For years, the water system in Jackson, the state’s largest city, has been crippled by aging and inadequate infrastructure, as well as a lack of resources to repair it. Residents have long had to deal with outages and frequent boil-water notices, including one that had been in effect for more than a month due to cloudiness found in water samples.

This week, officials announced that the city’s largest water treatment plant was failing. Water pressure in homes and businesses was low to non-existent. And officials warned that whatever did come out of the faucets was not safe to drink because it was most likely untreated water from the city’s reservoir.

“Until it’s fixed, it means we don’t have reliable running water at scale,” Mississippi Gov. Tate Reeves said during an emergency briefing Monday evening. “It means the city cannot produce enough water to fight fires, flush toilets consistently, and meet other critical needs.”

And it was unclear how long it would take to bring that back, he added.

Days of torrential rain have increased the risk of flooding in Jackson and engorged the Pearl River, which runs through the city, as well as the Ross R. Barnett Reservoir, a 33,000-acre lake northeast of the city. Though the rising water did not reach the feared levels, city officials said it rose high enough to disrupt water treatment operations.

State officials, on the other hand, were more pessimistic, saying the city’s water system appeared to be on the verge of failure even before the floods. “It was a near certainty that Jackson would cease producing running water sometime in the next several weeks or months if nothing materially improved,” Republican Reeves said on Monday.

The governor stated during the briefing that state officials were still attempting to assess the situation inside the water treatment facility. He stated that the plant’s two primary pumps had failed, leaving the plant reliant on backup pumps whose status was unknown. “It’s not even close to capacity,” Mr. Reeves said of the facility, “and we might find out tomorrow that it’s not even operating at all — we’ll find out.”

Officials from emergency management began organizing a massive response, including gathering thousands of bottles of water to distribute at the city’s fire stations. Mr. Reeves encouraged residents who could afford it to buy their own bottled water. “Leave these resources for those who truly require them,” he said of the emergency supplies.

The effects of the facility’s problems reverberated throughout Jackson, a city of 150,000 people, as well as Byram, a city of about 11,000 people southwest of Jackson that uses the same water system.

Jackson’s public schools adopted virtual learning, and a lack of water disrupted the operations of many businesses.

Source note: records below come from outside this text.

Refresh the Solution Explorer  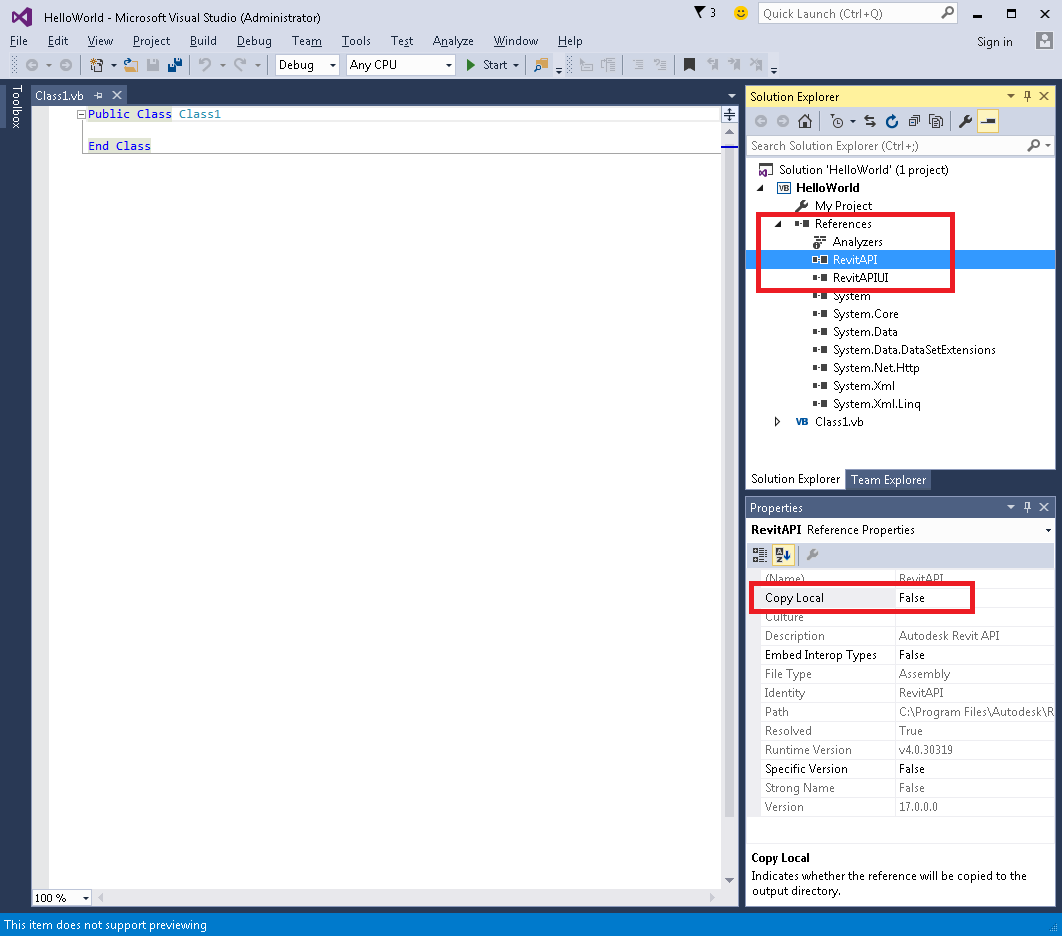tap(892, 120)
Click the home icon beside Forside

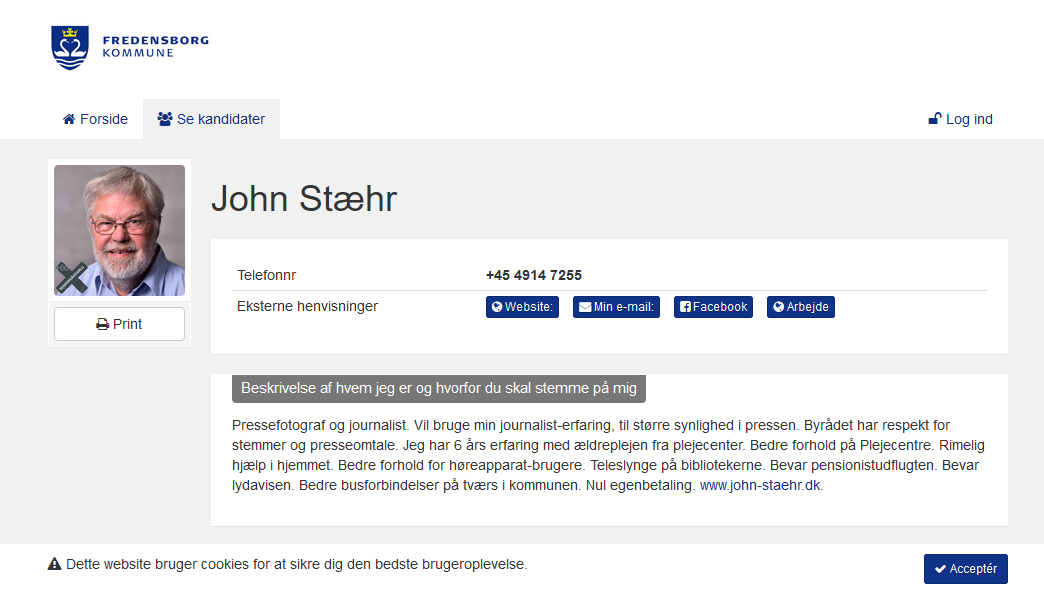[69, 119]
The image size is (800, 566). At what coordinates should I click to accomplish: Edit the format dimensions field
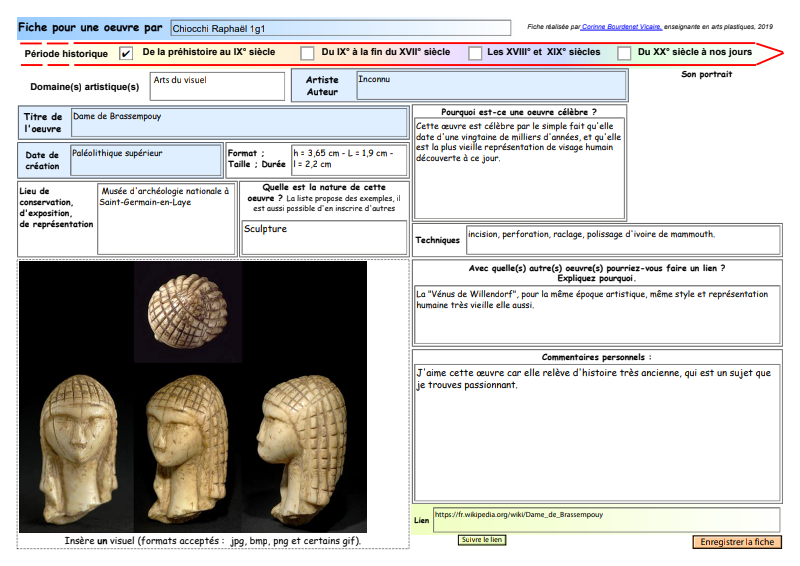(348, 161)
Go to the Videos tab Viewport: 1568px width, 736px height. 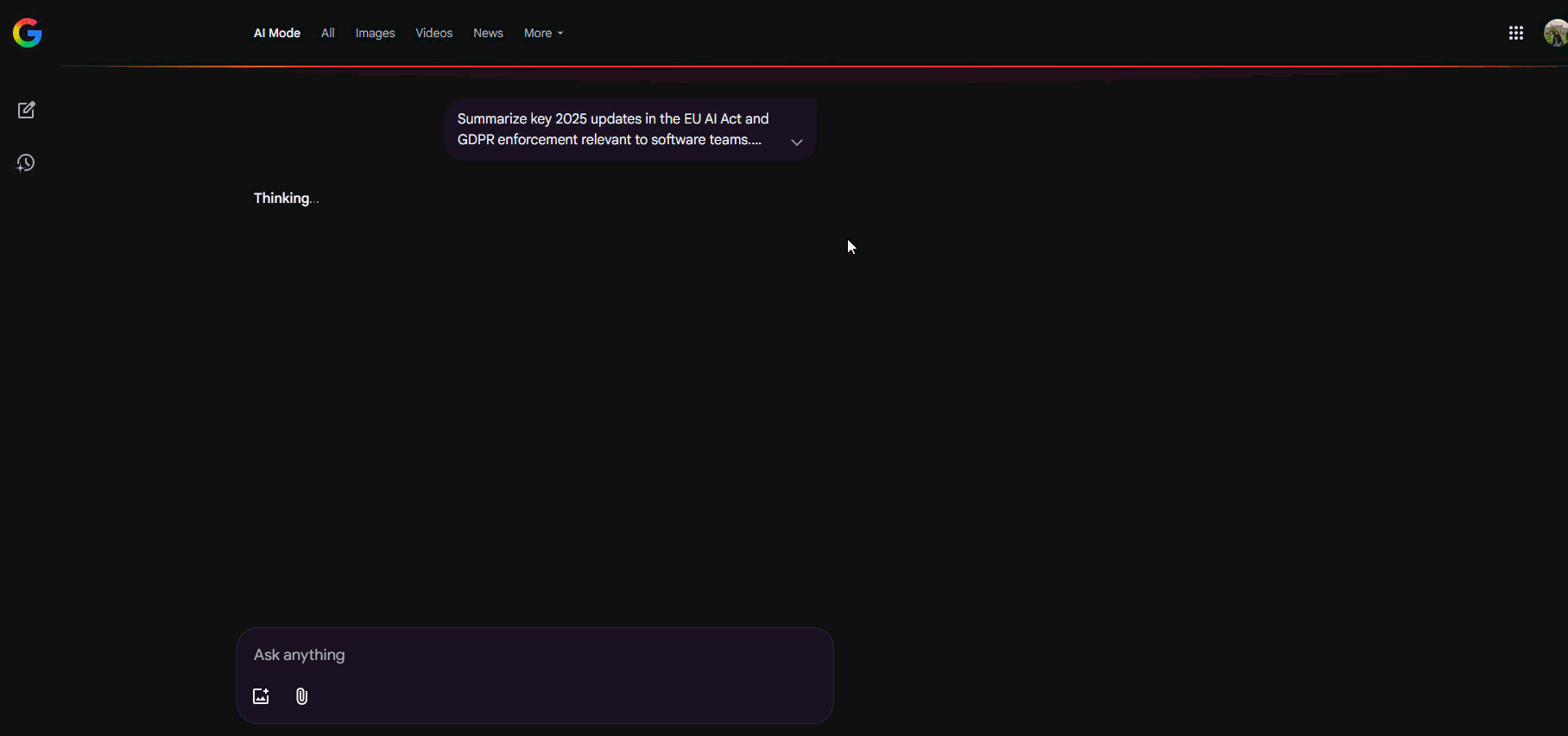pos(433,33)
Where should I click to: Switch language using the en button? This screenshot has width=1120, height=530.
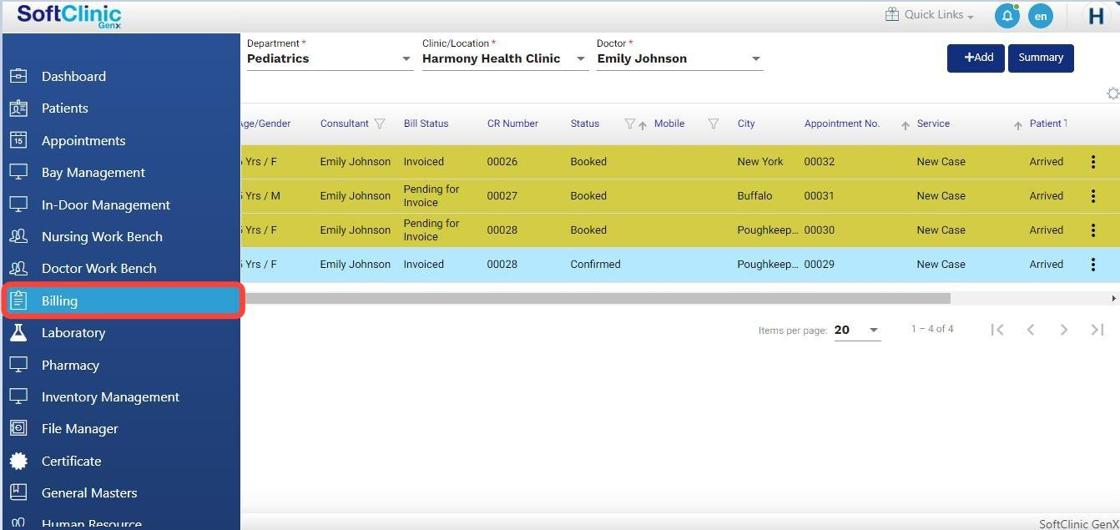[x=1041, y=16]
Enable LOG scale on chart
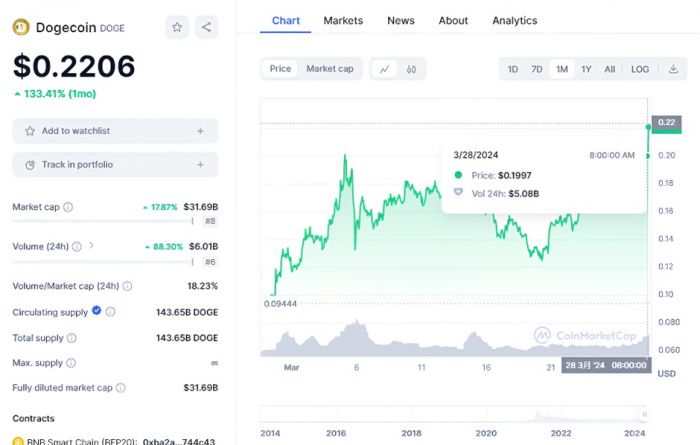This screenshot has width=700, height=445. pos(640,69)
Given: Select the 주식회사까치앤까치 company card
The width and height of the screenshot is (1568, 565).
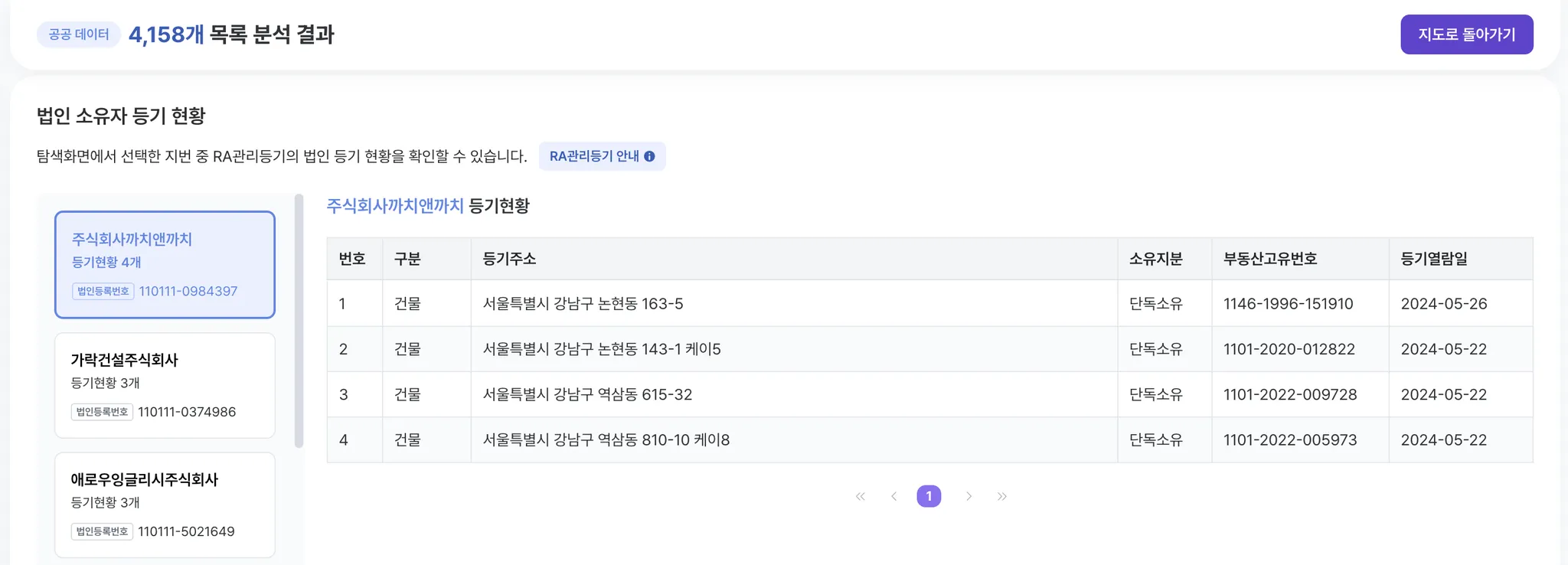Looking at the screenshot, I should click(165, 264).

However, the situation is all too familiar for many Jackson residents, as the city’s water system has been plagued by repeated failures in recent years. In 2021, the system was crippled for weeks after a powerful winter storm dumped snow and ice on Mississippi, causing pipes and water mains to burst.

The water system is emblematic of the larger issues confronting Jackson, which is the seat of state government but has been drained of resources over decades. As white residents fled to the surrounding suburbs, they took much of their wealth and tax revenue with them. Following that, Jackson, which is now roughly 82 percent Black, has struggled with chronic issues such as crime and faulty infrastructure, and elected officials claim the Republican-controlled state Legislature has failed to invest in the city.

On Monday, some state lawmakers urged Mr. Reeves to call a special session of the Legislature to address Jackson’s water system. Those lawmakers noted the level of support that other communities had received from the state and said they believed Jackson deserved something similar.